Coup de chapeau à Loránt Deutsch
J’aime bien Loránt Deutsch. En ce moment, je lis son Hexagone, qui nous invite à un tour de France à travers les siècles, et s’avère très instructif. Ce garçon possède une culture encyclopédique, laquelle a fait pas mal de jaloux et de grincheux, mais il s’en fiche et il a bien raison.
Deux détails m’ont frappé dans ses textes. D’abord, je suis arrivé au tiers de son livre, et je n’ai encore rencontré aucune faute de français. La chose est rarissime. Ensuite, avec un peu d’attention, on remarque que jamais il n’utilise des expressions comme « l’an 52 avant Jésus-Christ », qui ont le don de m’énerver.

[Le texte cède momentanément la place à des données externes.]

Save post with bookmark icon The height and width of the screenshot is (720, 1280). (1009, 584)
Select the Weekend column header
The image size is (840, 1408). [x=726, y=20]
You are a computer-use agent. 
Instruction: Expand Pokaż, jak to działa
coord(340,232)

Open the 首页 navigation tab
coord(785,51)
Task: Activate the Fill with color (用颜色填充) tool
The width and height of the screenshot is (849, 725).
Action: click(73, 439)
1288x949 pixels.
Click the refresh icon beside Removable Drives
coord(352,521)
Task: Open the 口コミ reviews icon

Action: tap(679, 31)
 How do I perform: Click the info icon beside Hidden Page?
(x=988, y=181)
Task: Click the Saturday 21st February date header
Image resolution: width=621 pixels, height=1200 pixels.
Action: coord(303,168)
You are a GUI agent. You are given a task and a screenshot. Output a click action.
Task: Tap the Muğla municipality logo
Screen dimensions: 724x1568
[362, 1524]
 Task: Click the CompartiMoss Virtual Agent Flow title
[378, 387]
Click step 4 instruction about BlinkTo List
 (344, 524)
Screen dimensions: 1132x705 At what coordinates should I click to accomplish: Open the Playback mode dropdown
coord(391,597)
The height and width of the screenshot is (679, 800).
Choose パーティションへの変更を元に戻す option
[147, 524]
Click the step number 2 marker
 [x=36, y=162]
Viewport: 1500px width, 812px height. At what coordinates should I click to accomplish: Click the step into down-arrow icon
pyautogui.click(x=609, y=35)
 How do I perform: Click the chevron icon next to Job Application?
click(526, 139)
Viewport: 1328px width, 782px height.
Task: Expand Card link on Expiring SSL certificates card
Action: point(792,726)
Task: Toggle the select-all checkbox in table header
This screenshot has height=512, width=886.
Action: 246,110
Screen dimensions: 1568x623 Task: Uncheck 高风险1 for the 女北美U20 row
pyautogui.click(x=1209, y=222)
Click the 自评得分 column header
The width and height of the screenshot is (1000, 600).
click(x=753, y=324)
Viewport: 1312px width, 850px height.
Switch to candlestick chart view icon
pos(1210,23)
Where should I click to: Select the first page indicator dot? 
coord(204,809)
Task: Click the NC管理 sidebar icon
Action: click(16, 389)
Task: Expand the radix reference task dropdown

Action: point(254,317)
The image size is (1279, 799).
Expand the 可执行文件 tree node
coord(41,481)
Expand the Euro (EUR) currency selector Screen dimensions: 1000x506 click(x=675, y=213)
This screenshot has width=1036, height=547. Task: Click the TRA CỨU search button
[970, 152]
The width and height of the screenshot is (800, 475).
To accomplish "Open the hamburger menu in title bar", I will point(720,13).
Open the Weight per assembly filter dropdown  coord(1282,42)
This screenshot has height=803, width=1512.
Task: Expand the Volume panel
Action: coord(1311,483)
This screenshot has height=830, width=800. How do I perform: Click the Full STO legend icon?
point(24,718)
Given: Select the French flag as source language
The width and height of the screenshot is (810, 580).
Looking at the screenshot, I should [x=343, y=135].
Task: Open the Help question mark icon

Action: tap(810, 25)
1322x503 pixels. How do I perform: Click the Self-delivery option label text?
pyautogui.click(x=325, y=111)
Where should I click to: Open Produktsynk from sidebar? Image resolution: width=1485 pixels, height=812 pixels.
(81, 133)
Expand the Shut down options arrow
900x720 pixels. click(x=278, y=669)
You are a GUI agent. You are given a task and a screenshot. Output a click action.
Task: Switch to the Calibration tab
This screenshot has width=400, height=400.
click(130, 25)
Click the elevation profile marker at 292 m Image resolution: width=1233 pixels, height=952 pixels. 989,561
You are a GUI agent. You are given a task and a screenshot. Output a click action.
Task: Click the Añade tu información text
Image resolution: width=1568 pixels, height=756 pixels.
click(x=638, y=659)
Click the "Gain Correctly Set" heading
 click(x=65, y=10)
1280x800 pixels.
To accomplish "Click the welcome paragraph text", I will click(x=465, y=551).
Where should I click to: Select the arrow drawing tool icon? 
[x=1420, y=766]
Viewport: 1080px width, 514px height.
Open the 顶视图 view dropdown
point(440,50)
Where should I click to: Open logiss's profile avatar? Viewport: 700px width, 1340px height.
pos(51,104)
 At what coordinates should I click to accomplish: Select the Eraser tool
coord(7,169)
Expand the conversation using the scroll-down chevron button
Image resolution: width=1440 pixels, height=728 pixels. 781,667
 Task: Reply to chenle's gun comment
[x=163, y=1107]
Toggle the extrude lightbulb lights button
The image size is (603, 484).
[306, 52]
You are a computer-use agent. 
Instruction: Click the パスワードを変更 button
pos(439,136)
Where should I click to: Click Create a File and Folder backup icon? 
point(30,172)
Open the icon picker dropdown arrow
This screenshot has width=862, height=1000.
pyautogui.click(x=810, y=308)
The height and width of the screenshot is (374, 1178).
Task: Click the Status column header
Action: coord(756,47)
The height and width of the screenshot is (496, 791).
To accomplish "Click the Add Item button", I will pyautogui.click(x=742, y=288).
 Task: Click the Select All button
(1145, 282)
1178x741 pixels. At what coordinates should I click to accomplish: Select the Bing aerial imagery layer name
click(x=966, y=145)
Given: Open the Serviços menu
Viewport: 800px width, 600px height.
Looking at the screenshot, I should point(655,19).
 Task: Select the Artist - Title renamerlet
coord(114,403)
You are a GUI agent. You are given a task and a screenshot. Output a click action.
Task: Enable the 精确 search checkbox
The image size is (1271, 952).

Pourquoi ? Parce que, à supposer que Jésus ait existé, d’une part il ne s’appelait pas Jésus-Christ, car on a amalgamé son nom (francisé) avec son titre fictif – puisque UN christ (nom commun) est un personnage théorique étant à la fois chef religieux et chef politique, ce qu’on ne rencontre quasiment jamais. Et d’autre part, on n’a aucune idée de la date de sa naissance, il s’est donc avéré doublement absurde de faire commencer un calendrier en l’année 753 de Rome, et de décider que telle année se place précisément avant Jésus-Christ ou après Jésus-Christ.
Et donc, l’ami Deutsch se contente de dire, comme les gens raisonnables, que tel évènement historique se situe avant notre ère ou après notre ère. Ce qui supprime toute référence à tendance religieuse.
Et comme lui-même est connu pour être un bon catholique, il n’en est que plus honnête.